I had never considered it, but immediately it doesn't make sense to me... can you explain further?
The oil passes from the pump, into the housing, through the cooler hole, through the filter, through the threaded post, past the stock OPS, into the oil gallies.
I respect your knowledge, and you have me worried I'm missing a big concept here.
The pressure gauge won't be useless. All of the other gauges I've seen are placed in the same part of the circuit as all the bearings, so it reads what the bearings see. Putting this right by the pump would be incorrect, as would be putting it up on a cam bearing.
Matter of fact, the Probe OPG threads right into our OPS spot.
Also, in the pic solo posted, the oil cooler is absent on later models, no cooler hole.
I don't think you are correct. The pump operates independently of the rest of the system. You could run the pump on a bench with zero restriction on the output, it would work fine, its just a gear pump.
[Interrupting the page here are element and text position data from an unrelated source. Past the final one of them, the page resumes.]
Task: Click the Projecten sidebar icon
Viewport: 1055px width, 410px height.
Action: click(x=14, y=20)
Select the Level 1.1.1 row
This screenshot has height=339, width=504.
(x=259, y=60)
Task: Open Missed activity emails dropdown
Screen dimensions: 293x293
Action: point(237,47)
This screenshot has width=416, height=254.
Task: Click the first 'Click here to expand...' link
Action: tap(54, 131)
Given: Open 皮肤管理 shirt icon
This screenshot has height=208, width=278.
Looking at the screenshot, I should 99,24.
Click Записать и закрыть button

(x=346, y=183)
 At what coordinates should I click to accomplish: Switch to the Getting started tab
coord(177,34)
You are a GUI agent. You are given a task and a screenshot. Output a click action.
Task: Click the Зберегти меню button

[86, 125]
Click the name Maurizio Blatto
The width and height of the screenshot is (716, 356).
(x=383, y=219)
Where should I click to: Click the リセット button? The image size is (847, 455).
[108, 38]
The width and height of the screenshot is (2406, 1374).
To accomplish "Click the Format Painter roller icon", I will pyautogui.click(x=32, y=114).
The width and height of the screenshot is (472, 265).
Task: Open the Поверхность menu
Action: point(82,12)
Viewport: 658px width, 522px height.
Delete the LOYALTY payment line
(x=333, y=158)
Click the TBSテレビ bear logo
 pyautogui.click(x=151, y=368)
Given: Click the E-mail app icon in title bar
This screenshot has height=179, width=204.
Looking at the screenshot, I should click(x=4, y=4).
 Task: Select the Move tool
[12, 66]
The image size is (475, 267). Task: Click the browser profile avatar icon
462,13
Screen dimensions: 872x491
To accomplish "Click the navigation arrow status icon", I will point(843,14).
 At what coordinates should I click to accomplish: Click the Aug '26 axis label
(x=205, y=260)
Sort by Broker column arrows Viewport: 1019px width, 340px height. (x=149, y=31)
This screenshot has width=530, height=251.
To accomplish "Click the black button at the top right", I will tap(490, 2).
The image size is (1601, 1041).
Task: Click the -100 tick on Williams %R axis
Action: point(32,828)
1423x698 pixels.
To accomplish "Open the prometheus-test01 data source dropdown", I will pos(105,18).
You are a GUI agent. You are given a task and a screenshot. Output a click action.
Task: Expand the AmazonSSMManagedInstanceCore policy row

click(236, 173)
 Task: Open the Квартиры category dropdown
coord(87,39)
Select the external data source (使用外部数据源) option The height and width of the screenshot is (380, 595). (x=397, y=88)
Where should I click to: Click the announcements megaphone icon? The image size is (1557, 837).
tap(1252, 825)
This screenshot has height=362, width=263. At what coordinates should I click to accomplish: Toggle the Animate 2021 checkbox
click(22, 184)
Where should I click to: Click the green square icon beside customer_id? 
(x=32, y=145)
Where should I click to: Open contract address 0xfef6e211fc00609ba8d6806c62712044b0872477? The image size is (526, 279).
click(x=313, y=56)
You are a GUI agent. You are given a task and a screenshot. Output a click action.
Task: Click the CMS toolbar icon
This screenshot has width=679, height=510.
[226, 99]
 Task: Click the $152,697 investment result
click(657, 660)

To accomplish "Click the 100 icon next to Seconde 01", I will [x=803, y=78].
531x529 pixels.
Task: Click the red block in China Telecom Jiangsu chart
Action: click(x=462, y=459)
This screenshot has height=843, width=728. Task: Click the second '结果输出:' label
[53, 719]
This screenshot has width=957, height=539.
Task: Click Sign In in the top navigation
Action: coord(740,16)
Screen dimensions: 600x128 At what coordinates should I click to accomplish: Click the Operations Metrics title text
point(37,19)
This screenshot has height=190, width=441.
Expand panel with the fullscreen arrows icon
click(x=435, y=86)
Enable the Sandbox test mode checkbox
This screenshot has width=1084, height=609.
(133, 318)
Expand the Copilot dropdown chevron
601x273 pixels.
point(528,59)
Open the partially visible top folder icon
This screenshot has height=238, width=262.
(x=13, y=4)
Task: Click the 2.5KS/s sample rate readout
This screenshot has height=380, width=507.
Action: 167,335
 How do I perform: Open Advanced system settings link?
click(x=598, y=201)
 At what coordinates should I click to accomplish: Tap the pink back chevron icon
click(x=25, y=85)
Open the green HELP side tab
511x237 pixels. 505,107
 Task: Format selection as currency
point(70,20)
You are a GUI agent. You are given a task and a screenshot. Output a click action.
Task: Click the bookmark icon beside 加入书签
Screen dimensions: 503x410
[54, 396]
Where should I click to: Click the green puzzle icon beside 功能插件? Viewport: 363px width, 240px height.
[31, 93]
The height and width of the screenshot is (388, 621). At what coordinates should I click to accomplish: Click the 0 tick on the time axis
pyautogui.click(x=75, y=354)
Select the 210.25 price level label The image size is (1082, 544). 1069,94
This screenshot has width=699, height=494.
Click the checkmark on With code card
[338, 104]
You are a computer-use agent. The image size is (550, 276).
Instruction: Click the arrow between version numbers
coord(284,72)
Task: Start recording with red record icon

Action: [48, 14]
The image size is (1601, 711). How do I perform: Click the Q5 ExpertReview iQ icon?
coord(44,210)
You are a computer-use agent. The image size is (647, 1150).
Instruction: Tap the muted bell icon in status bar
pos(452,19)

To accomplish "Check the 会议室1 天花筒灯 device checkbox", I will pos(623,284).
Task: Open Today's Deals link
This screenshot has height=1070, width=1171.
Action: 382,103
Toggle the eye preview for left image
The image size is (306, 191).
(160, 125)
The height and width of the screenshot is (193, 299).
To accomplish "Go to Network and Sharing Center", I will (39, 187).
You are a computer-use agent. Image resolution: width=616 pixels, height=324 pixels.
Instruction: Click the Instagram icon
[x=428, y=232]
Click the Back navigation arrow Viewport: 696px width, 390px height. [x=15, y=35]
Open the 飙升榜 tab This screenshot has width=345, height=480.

The pressure relief is built in so the pump doesn't grenade if it gets blocked (some people shim this, I KNOW this is a terrible mod with NO benefits whatsoever, tell your friends)
As long as it has that to regulate the max pressure, and no limit on minimum output pressure, nothing will change as far as the pump is concerned with what I'm doing. The bearings will now see the full power of the pump at all RPM's (assuming before that that restriction was the main bottleneck).
A throttle on a positive pressure system will only regulate the high side pressure, the low side pressure depends on the flow rate on that side(depends on another throttle).
I think I am correct.
Maybe you're thinking that the bearings are on the same side of the pump as that throttle? Thats what it sounds like now that I think about it... But that doesn't make sense, because then it would be in parallel, hurting min pressure at bearings, and would indeed render gauge useless, as well as pump unfiltered oil to the bearings...
all of the pressurized oil passes through that small hole before it hits any bearings. It is the a series component in the parallel system of bearings.
Imagine you're blowing backwards through an exhaust header. You can get x amount to each port. Now put a throttle right next to where you're blowing into, what you can get to each port must now pass through that throttle.
I think its incorrect that the bearings must see a minumum pressure... if they allow more oil past them, thats great assuming its healthy flow and not poor clearance flow. Think in reverse, why would you want to restrict the oil on its way to the bearings? I can't fathom any reason...
Dan, I have the pickup diameter in my thread on PT...
http://forums.probetalk.com/showthread. ... yan+oiling
~17mm
Sorry, if you didn't want to read all of my brain-babble:
-the oil cooler restriction is a restriction that all of the oil sees, it is a series component before the parallel branch of the oiling circuit.
-the pump does not require backpressure
-throttling the oil on the way to the bearings will not increase the pressure at the bearings.